__Source records__
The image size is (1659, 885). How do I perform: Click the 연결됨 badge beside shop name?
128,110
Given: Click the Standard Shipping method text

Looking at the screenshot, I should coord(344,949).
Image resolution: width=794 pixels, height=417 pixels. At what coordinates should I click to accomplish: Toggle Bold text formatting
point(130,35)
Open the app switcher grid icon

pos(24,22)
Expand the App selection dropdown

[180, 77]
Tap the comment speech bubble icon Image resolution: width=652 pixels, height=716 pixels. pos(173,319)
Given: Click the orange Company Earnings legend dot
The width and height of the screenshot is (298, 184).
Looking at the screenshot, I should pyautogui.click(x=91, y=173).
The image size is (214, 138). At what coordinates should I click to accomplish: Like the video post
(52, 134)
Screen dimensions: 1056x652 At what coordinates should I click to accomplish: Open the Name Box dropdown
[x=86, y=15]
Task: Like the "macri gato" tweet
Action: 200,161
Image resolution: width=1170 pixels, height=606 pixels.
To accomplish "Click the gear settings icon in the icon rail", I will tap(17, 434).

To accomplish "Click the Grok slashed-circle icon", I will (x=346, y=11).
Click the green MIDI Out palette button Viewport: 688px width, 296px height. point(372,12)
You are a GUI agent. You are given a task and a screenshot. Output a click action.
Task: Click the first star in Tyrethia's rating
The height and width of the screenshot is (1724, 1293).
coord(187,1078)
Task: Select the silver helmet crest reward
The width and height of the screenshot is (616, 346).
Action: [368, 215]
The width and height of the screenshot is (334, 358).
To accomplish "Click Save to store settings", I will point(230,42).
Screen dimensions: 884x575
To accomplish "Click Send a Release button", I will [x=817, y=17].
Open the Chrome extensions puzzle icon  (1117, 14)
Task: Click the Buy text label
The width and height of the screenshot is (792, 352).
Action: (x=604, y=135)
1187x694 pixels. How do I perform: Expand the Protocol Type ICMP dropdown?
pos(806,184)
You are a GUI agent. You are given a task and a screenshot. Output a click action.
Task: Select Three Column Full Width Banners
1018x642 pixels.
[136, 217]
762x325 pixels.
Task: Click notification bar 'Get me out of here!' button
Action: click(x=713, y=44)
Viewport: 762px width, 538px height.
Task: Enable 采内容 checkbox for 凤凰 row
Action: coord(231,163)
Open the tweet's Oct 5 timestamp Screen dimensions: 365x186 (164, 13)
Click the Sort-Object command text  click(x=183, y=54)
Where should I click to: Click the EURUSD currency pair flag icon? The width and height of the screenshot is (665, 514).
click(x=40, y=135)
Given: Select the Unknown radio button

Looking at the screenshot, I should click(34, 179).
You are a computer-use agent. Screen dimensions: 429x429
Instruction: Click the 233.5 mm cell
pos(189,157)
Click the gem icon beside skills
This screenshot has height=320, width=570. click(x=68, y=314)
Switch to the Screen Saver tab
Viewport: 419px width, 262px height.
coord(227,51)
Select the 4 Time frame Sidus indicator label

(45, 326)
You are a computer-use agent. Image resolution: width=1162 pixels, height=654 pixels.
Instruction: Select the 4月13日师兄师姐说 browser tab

__What the task requires__
Lines after the one containing "Given: Click the orange" are left out; every line from the start of the entries through that line is restated word for word.

__Completed exercise__
The image size is (1659, 885). How do I perform: Click the 연결됨 badge beside shop name?
128,110
Given: Click the Standard Shipping method text

Looking at the screenshot, I should coord(344,949).
Image resolution: width=794 pixels, height=417 pixels. At what coordinates should I click to accomplish: Toggle Bold text formatting
point(130,35)
Open the app switcher grid icon

pos(24,22)
Expand the App selection dropdown

[180, 77]
Tap the comment speech bubble icon Image resolution: width=652 pixels, height=716 pixels. pos(173,319)
Given: Click the orange Company Earnings legend dot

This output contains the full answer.